41 Concerning the second cause, that is the assertion that the State Attorney was acting on behalf of the first and second defendants, there is no basis on which that finding can be made. It is correct that on 21 January 2014 the State Attorney actually served a notice of withdrawal as attorneys of record on behalf of the first and second defendants. But the truth of the matter is that the plaintiff’s attorney knew long before then that the first and second defendants were being represented by Webber Wentzel. This appears from the following.

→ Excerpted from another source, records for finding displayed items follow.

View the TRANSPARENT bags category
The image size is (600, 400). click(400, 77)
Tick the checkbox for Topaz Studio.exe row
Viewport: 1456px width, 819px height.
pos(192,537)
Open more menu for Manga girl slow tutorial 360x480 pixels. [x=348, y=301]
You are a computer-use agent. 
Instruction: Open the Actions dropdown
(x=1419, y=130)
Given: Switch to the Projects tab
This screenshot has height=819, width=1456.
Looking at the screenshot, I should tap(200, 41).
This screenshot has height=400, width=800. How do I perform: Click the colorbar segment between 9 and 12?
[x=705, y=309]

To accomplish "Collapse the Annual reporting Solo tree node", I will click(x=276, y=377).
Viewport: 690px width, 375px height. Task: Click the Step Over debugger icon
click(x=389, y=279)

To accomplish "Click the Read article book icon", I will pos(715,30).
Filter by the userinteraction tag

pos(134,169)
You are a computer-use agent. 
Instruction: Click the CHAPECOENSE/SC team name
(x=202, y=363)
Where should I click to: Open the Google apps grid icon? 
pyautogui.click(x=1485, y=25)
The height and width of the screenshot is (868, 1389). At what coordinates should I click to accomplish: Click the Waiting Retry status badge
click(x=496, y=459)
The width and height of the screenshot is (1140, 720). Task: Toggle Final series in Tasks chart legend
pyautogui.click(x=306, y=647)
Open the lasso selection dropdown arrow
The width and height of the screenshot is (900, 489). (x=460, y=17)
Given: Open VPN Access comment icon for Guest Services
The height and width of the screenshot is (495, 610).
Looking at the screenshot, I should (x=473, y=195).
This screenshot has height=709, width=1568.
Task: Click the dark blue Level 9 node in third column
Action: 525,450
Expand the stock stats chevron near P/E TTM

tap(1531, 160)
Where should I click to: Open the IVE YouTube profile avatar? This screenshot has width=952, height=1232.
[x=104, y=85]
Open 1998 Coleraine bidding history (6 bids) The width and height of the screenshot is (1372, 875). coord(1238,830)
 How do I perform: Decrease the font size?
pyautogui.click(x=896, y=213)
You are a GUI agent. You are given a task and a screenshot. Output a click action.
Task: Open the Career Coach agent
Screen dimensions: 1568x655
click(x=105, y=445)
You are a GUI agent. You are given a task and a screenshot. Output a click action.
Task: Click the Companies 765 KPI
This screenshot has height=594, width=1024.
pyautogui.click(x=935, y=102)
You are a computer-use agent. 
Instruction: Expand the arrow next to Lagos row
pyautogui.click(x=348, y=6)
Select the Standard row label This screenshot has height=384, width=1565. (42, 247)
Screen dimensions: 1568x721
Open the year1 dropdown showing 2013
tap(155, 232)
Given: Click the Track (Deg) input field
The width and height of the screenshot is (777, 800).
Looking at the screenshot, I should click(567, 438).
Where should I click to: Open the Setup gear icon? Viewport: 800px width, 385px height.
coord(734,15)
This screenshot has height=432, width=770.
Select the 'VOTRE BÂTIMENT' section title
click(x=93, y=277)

42 First, the plaintiff’s attorney herself raised with Mr Sekwati of the State Attorney the issue of the two notices of appearance to defend on behalf of the first and second defendants. She herself says that she received a letter from the State Attorney to the effect that the State Attorney had the intention to serve a notice of intention to withdraw. Although she does not annex the letter, having regard to the documents that have been disclosed in the record of the two applications, it could only have been the letter of the State Attorney dated 17 September 2012 that she had in mind. She therefore knew in September 2012, as a matter of overwhelming probability, that the State Attorney was intending to withdraw.
43 Second, on the 21st of September 2012 Webber Wentzel wrote to the plaintiff’s attorney, advising her of the receipt by Webber Wentzel of the fax from the State Attorney’s office, which stated that the State Attorney had withdrawn its notice of intention to defend that it had erroneously filed on behalf of the first and second defendants, who were the clients of Webber Wentzel.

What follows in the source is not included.